Havel Initiative Director Martin Palous said the discussion of international human rights in Cuba should be front and center. Palous is the former Czech ambassador to the U.S. and ex-Permanent Representative to the United Nations for the Czech Republic. He is also an original signer of the Charter of 77, an informal civic initiative in communist Czechoslovakia.

“People seem to be rather skeptical about change coming to the island. This regime has been in power for five decades using the same totalitarian tactics. But, right now, something is in the air, something is happening,” Palous said. “The Václav Havel Initiative is in a position to provide study programs and assistance in support of freedom.”

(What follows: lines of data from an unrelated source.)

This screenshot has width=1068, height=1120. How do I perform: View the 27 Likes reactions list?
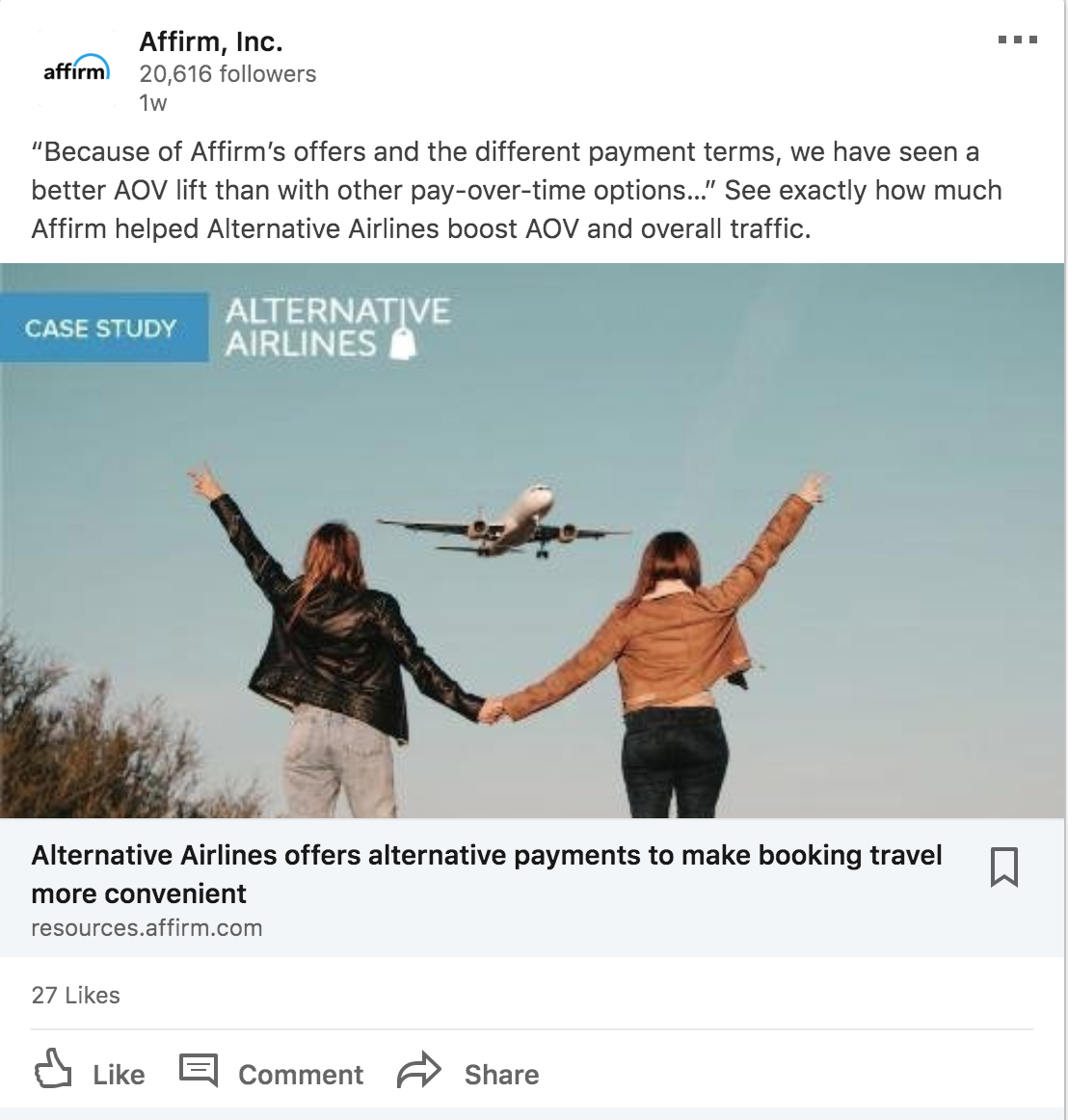point(76,995)
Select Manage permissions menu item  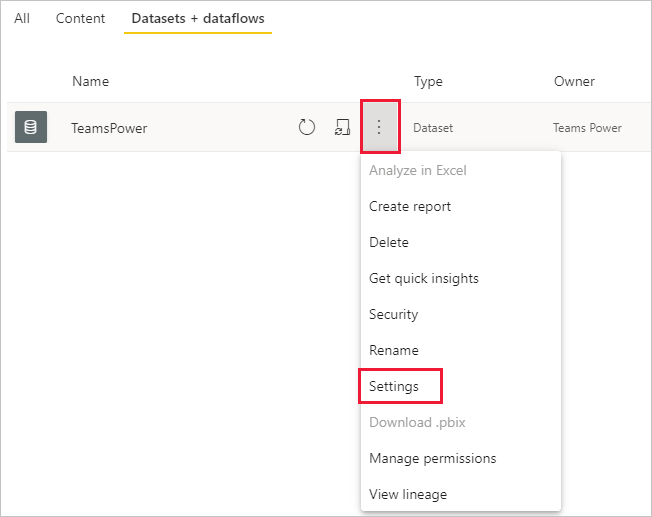tap(432, 458)
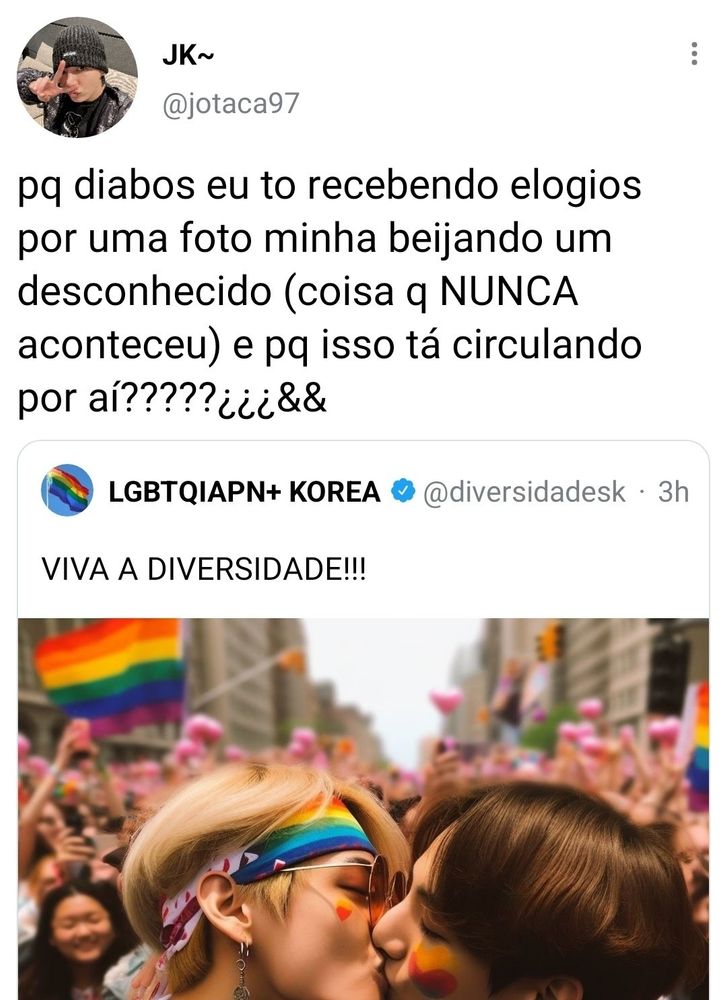
Task: Tap the LGBTQIAPN+ KOREA rainbow flag avatar
Action: tap(67, 490)
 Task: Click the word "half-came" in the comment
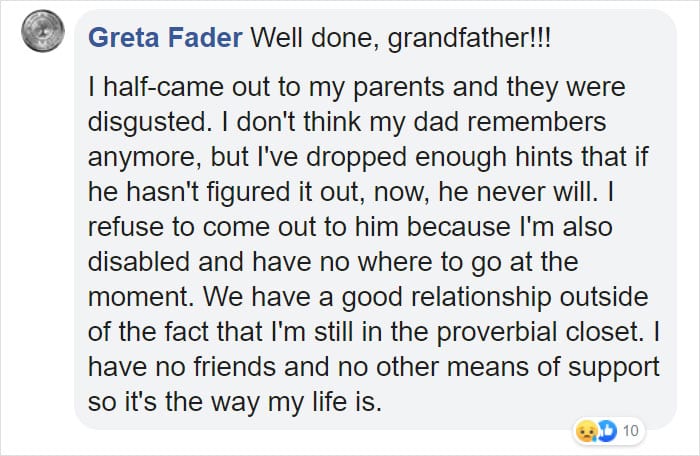(163, 87)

Cuba flag cropThe Havel Initiative will host an interactive panel discussion on international human rights and Cuba at 9:30 a.m., June 28 in the MARC Pavillion on the Modesto A. Maidique Campus. The event is free and open to the public, but attendees are encouraged to RSVP.

The panel discussion, titled “International Human Rights and Cuba in 2013,” will allow attendees to examine the fundamental philosophical ideas behind the contemporary international human rights discourse regarding Cuba, and it will allow them to assess the strategy of the defenders of human rights in Cuba to make their voices better heard. Moderated by Palous, the panel discussion will be in English and Spanish with simultaneous interpretation. Attendees can participate in a general discussion after the panel discussion. Panelists include Glenn Hughes, professor of philosophy at Saint Mary’s College; Elizardo Sanchez, president of the Cuban Commission for Human Rights and National Reconciliation; Alexis Jardines, Perez Bengochea Distinguished Scholar in Residence at FIU; and Hanibal Travis, associate professor of law at FIU’s College of Law.

The Václav Havel Initiative for Human Rights and Diplomacy serves as an international academic center for scholars, researchers opposition leaders and others. It will provide training, study programs, research, policy analysis and technical assistance in support of freedom around the world, with emphasis on Cuba and the Americas.